(Text section):
===

Monochrome Watches
An online magazine dedicated to fine watches

Girard-Perregaux 1966 Orion Trilogy

A contemporary size dress watch with a starry twist.

| By Rebecca Doulton | 4 min read |

Perhaps not the best-known collection at Girard-Perregaux, eclipsed somewhat by the prominence given to its Laureato luxury sports watch family and its heritage Bridges collection, the 1966 is where you’ll find simple, elegant round dress watches with a touch of retro. The latest model to join the 1966 family is the Orion, a trilogy of slim, straightforward, automatic time-and-date models with sparkling aventurine dials. Introduced earlier in 2020, the 1966 Orion Trilogy is an attractive dress watch proposal with a discreet sparkle in rose gold, steel and DLC-coated black steel.

===

(Dataset entries):
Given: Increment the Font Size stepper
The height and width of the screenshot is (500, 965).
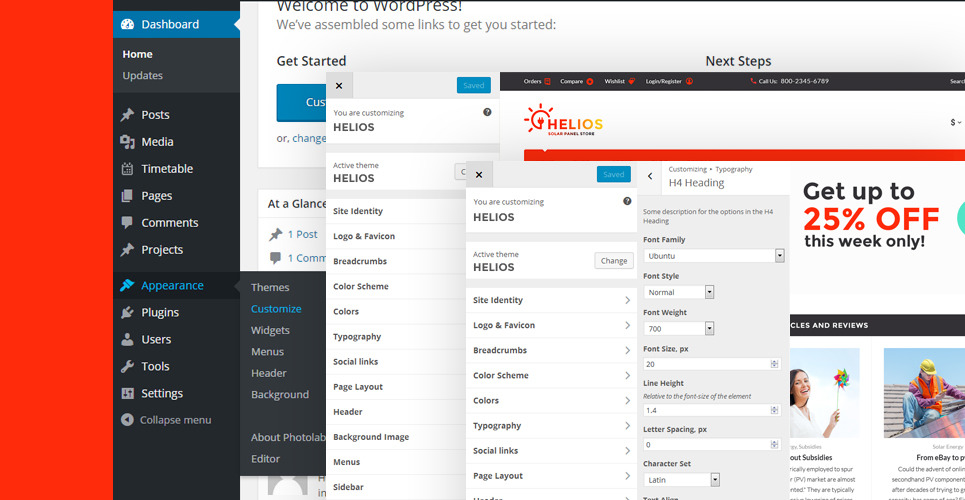Looking at the screenshot, I should [x=775, y=361].
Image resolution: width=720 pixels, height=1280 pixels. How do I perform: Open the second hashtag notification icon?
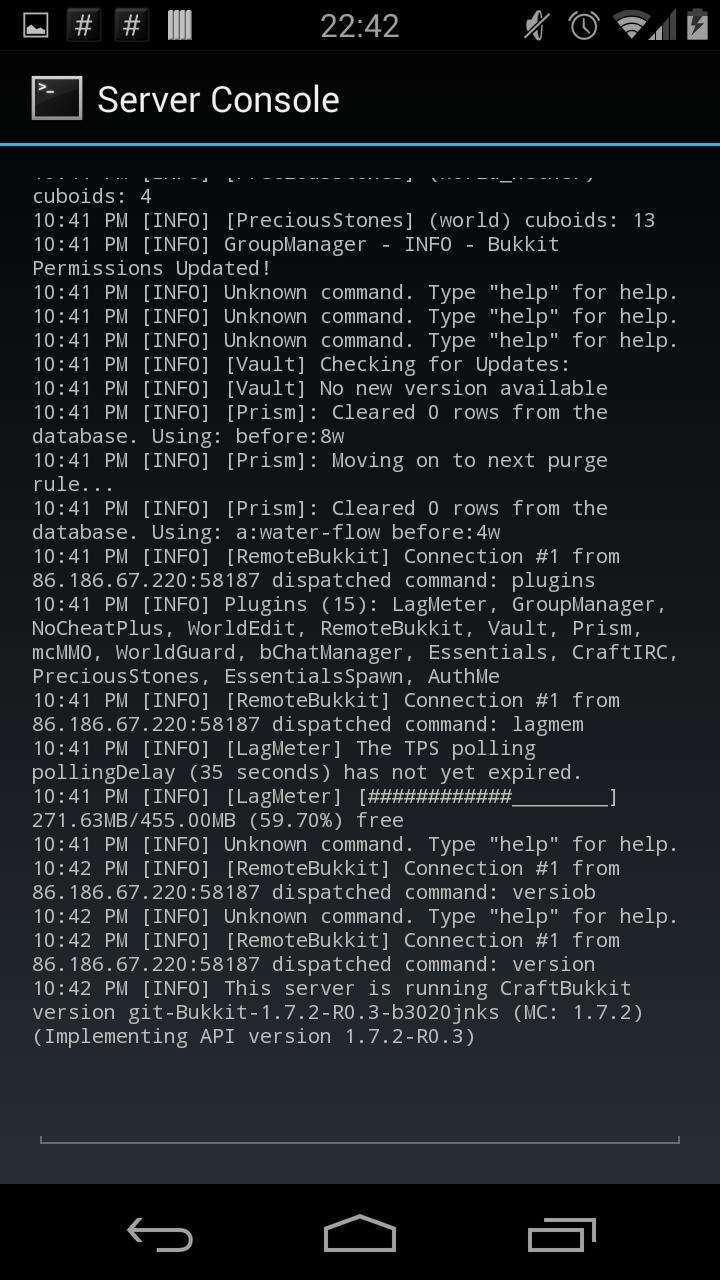coord(130,24)
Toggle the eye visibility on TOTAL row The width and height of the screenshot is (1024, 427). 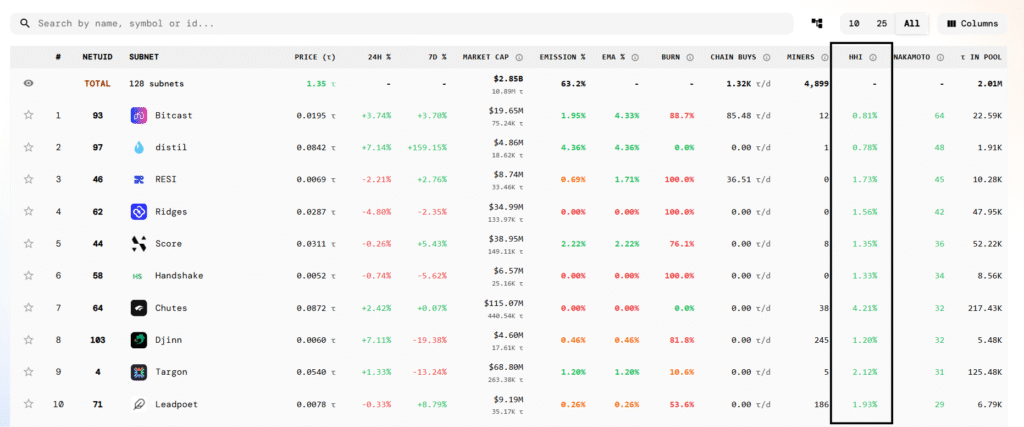tap(29, 84)
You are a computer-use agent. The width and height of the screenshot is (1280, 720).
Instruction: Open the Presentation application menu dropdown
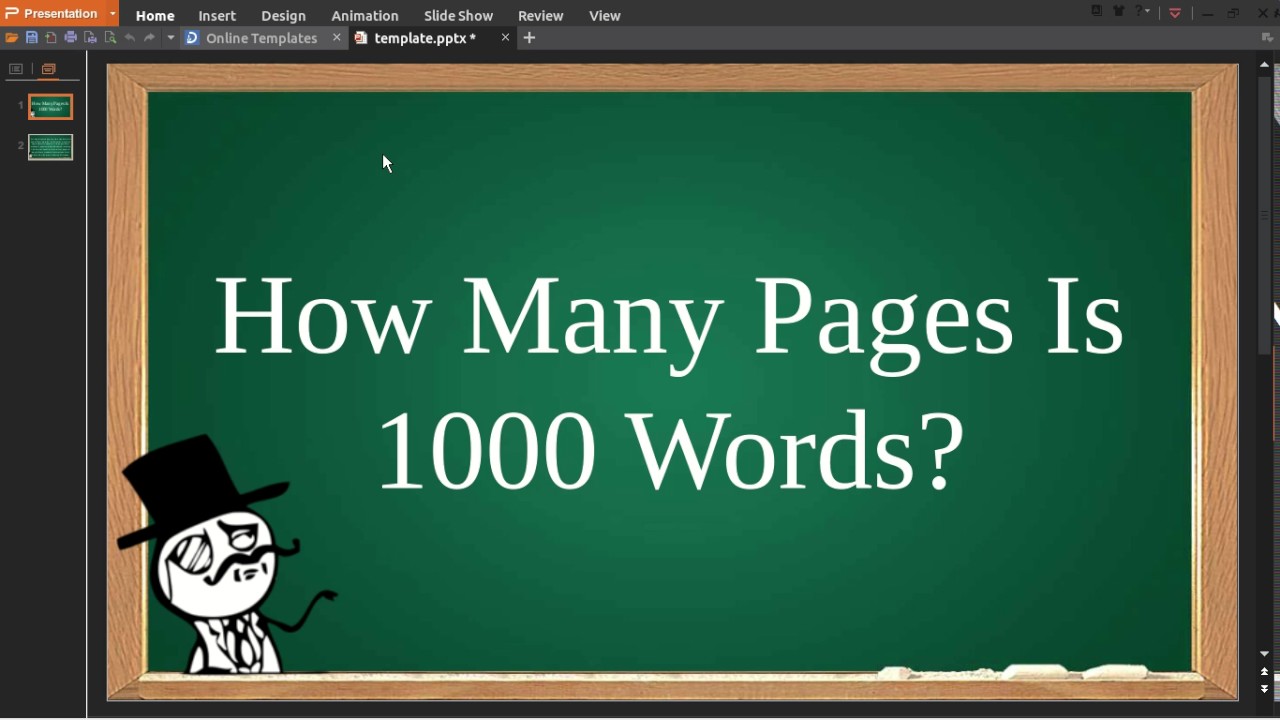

===

(Task list):
1 - Please write out the part of the watch article that opens with the words containing "Perhaps not the" and closes with "DLC-coated black steel.", copying it word for word.
2 - In the records, replace "stepper" with "slider" in the part that opens at the start of the records and closes with the line containing "coord(130,24)", keeping everything else unchanged. Return only those lines, with the pictures left out.

(Answer list):
1 -
Perhaps not the best-known collection at Girard-Perregaux, eclipsed somewhat by the prominence given to its Laureato luxury sports watch family and its heritage Bridges collection, the 1966 is where you’ll find simple, elegant round dress watches with a touch of retro. The latest model to join the 1966 family is the Orion, a trilogy of slim, straightforward, automatic time-and-date models with sparkling aventurine dials. Introduced earlier in 2020, the 1966 Orion Trilogy is an attractive dress watch proposal with a discreet sparkle in rose gold, steel and DLC-coated black steel.

2 -
Given: Increment the Font Size slider
The height and width of the screenshot is (500, 965).
Looking at the screenshot, I should [x=775, y=361].
Image resolution: width=720 pixels, height=1280 pixels. How do I perform: Open the second hashtag notification icon?
coord(130,24)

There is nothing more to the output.